=== EXERCISE BRIEF ===
What you return must match the listing below character for character, minus any pictures.

=== SUPPLIED ENTRIES ===
⟨
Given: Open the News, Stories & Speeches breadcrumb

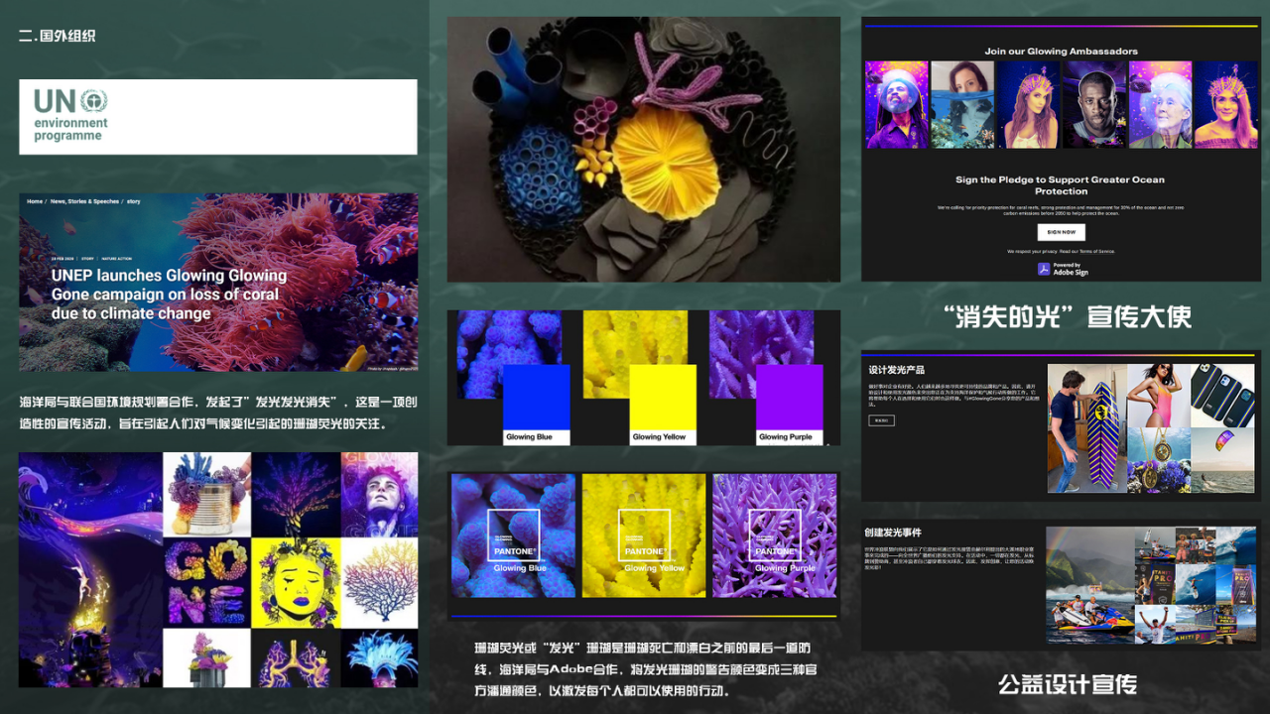Looking at the screenshot, I should (x=84, y=201).
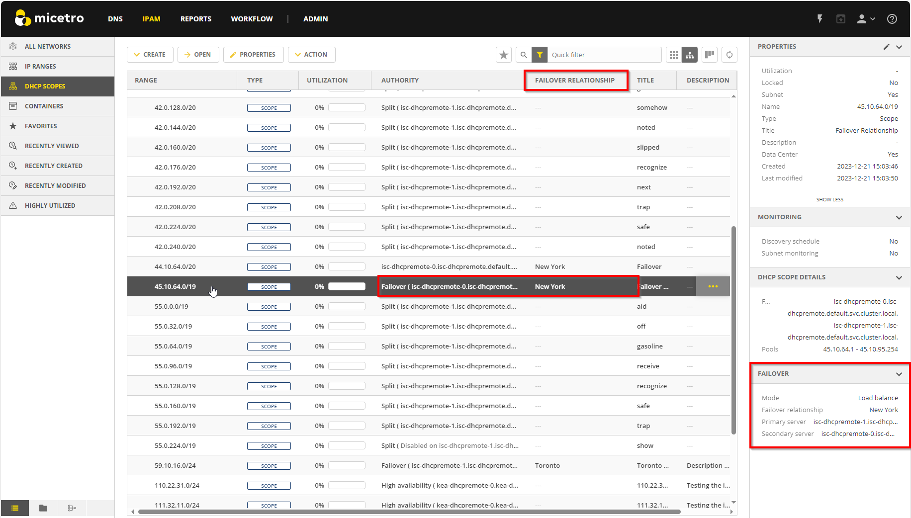Click the refresh icon in the toolbar

pyautogui.click(x=729, y=55)
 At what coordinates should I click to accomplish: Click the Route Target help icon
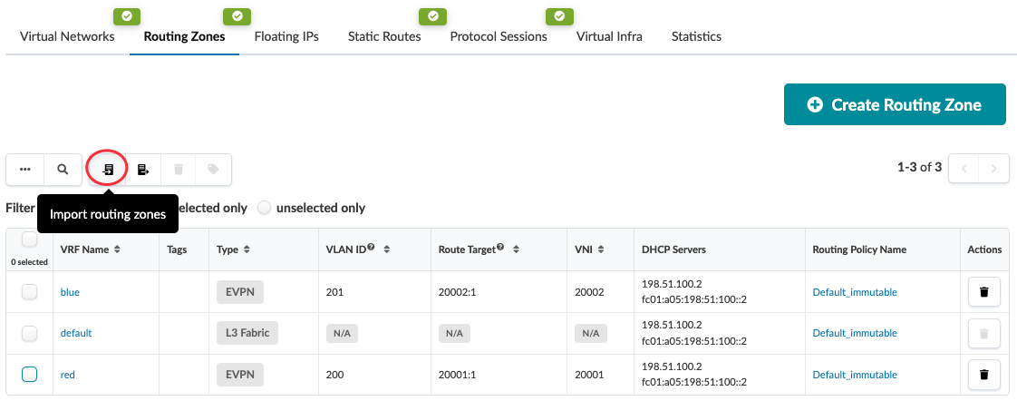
⟩
=== RESULT ===
Given: Open the News, Stories & Speeches breadcrumb

Looking at the screenshot, I should (x=84, y=201).
Click the refresh icon in the toolbar

pyautogui.click(x=729, y=55)
 At what coordinates should I click to accomplish: Click the Route Target help icon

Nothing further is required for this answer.